Clean slate designs with arbitrarily radical designs are easy when you don’t have to actually build them.

There are reasons that current architecture are mostly similar to each other, having evolved over decades of learning and research.

> Perhaps model where processing and memory are one, A:very simple core per 1k of SRAM per 64k of DRAM per megabytes of flash,

To serve what goal? Such a design certainly wouldn’t be useful for general purpose computing and it wouldn’t even serve current GPU workloads well.

Any architecture that requires extreme overhauls of how software is designed and can only benefit unique workloads is destined to fail. See Itanium for a much milder example that still couldn’t work.

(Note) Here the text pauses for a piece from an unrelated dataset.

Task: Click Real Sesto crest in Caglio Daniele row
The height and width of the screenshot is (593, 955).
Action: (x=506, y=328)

> machines with 2^n cores where each core has a direct data channel to every core with its n-bit core ID being one but different (plus one for all bits different).

Software isn’t the only place where big-O scaling is relevant.

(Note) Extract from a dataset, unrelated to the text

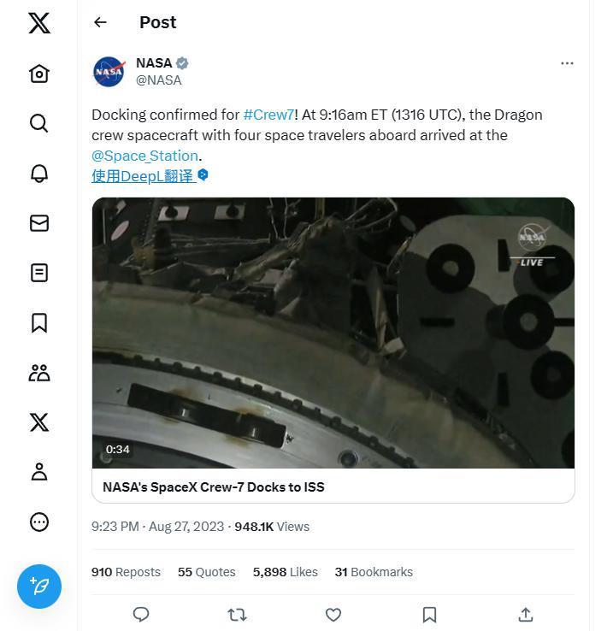The height and width of the screenshot is (631, 613).
Task: Open the share post menu
Action: point(525,614)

Fully connected graph topologies are great on paper, but the number of connections scales quadratically. For a 64-core fully connected CPU topology you would need 2,016 separate data buses.

Those data buses take up valuable space. Worse, the majority of them are going to be idle most of the time. It’s extremely wasteful. The die area would be better used for anything else.

> A n=32 system would have four billion cores

A four billion core system would be the poster child for Amdahl’s law and a great example of how not to scale compute.

Let’s not be so critical of companies trying to make practical designs.

> Software isn’t the only place where big-O scaling is relevant.

> Fully connected graph topologies are great on paper, but the number of connections scales quadratically. For a 64-core fully connected CPU topology you would need 2,016 separate data buses.

Nitpick: I don't think the comment you're replying to is proposing a fully-connected graph. It's proposing a hypercube topology, in which the number of connections per CPU scales logarithmically. (And with each node also connected to its diagonal opposite, but that doesn't significantly change the scaling.)

If my math is right, a 64-core system with this topology would have only 224 connections.

  • This is what I meant. I also like the idea of optical, line-of-sight connections. If you do the hypercube topology everything a node connects to has a different parity, so you lay them out on two panels facing each other.

Perhaps not a true counterpoint, but there are systems like the GA144, an array of 144 Forth processors.

I think you're missing the point, and I don't think OP is "being critical of companies making practical designs."

Also, I think OP was imagining some kind of tree based topology, not connected graph since he said:

> ...but it would take talking through up to 15 intermediaries to communicate between any two arbitrary cores.

  • Are you aware of anyone who has used that system outside of a hobbyist buying the dev board? I looked into it and the ideas were cool, but no clue how to actually do anything with it.